WORK INSTRUCTION: Each line of the data that includes "agent" must be copied.

DATA SHOWN START

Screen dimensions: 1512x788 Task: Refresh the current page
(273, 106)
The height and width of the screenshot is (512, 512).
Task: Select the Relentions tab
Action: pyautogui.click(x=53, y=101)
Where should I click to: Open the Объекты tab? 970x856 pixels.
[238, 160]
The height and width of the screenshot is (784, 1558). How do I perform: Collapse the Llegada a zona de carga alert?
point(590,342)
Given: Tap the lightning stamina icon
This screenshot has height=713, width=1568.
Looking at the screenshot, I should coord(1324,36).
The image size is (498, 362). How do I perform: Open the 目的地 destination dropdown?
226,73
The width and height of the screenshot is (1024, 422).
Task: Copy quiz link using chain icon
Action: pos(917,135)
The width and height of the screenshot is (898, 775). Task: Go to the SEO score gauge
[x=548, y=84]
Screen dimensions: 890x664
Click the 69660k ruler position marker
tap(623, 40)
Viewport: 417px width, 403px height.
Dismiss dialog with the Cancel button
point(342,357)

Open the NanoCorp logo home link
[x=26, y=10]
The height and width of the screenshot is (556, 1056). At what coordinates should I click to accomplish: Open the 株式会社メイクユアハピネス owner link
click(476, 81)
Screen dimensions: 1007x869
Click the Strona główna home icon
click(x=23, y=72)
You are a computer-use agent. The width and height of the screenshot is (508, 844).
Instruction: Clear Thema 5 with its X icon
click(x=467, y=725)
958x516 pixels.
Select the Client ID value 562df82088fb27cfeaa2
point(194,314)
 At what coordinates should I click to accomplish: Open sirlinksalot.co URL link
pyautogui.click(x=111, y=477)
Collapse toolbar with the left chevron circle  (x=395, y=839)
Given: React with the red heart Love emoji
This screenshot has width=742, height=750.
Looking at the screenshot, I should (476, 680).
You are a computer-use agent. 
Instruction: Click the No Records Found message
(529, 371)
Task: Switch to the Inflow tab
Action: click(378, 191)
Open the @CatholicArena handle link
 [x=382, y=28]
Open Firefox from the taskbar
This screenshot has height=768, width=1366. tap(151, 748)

DATA SHOWN END

RESPONSE TO THE TASK:
You are a computer-use agent. The width and height of the screenshot is (508, 844).
You are a computer-use agent. 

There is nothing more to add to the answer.